I think, will have to check, that I created buffers (250m) for all VCs when I created H40 Co Down. There were particular validation issues with islands on Carlingford Lough on the BSBI site which I wanted to help resolve. I also wanted to keep the existing (notional high water) polygons in step with all the other OSM boundaries.

I see no reason not to work together, but I'll need a couple of days to check what I did.

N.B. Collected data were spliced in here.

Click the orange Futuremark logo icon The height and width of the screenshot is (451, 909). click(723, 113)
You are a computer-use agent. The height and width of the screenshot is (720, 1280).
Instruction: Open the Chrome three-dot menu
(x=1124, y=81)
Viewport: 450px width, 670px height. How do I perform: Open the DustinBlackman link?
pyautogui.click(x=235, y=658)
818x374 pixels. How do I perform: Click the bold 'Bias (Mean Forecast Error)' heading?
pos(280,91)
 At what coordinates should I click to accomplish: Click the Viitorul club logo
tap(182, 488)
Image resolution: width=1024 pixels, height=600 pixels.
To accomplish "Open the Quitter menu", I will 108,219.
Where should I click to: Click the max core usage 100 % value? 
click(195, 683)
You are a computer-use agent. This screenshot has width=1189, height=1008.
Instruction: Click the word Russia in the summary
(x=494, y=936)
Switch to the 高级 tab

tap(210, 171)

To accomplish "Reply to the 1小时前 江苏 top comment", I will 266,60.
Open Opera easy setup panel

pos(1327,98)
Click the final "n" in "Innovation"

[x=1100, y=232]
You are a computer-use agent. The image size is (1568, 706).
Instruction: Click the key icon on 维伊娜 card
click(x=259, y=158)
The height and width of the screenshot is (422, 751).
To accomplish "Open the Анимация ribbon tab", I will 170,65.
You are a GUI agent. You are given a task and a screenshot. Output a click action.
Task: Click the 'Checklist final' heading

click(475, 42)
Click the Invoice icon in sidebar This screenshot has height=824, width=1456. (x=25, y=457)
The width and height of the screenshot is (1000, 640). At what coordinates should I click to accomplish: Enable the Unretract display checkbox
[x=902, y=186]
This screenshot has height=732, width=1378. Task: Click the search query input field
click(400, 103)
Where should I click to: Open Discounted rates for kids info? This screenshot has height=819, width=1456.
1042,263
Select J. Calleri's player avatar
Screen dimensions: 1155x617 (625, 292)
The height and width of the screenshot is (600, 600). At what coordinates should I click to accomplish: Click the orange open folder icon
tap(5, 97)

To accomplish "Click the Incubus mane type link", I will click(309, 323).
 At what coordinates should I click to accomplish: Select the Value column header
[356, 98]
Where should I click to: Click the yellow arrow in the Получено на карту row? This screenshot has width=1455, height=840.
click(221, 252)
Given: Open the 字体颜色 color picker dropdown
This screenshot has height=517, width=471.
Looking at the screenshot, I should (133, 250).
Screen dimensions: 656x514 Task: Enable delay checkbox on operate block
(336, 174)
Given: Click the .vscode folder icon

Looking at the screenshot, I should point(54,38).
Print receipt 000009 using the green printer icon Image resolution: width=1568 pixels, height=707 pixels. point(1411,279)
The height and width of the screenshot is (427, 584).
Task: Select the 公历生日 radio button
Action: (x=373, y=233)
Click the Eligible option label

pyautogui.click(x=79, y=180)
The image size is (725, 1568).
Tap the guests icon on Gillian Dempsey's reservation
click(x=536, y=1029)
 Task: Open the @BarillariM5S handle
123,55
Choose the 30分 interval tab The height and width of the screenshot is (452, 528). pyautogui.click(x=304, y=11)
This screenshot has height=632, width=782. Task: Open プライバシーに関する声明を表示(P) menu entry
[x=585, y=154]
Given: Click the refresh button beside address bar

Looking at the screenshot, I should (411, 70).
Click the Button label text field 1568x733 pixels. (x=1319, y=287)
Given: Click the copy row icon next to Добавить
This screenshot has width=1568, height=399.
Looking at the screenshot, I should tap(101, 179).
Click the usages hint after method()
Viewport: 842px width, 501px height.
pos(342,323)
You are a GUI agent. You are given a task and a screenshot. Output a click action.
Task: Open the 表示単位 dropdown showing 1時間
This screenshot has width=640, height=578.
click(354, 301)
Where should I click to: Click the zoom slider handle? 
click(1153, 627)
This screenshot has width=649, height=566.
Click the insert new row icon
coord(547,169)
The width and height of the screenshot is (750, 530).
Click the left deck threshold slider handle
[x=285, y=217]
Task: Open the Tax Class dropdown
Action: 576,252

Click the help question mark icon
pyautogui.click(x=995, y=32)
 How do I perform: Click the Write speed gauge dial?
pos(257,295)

The workflow is still a little more complex than I like:

  • Check boundary status on OSM (in case any have been broken, altered significantly)
  • Pull the boundaries down and convert to shape file (all in EPSG:4326)
  • Create buffering in QGIS as shape file
  • Pull buffer polygons into JOSM
  • Cut buffer perimeter & merge with existing OSM ways (this is probably easiest place to deal with naïve buffering with overlaps)
  • Push data back to OSM
  • Pull all data back & make 27702 shape files
  • Load to GitHub

I had hopes that GitHub would show diffs between each version (hence using Geojson) too, but as the Geojson diffs are just naïve textual diffs this doesn't work. I now prepare a difference in QGIS to help inform people using the data.

Adding another set of buffers to take the distance out to 3 nm in OSM would be rather simpler than the complexity of merging with coastline. It may also be possible to keep these solely in GitHub, which might be better than adding them to OSM (which is needed for the inshore buffers because of coastline).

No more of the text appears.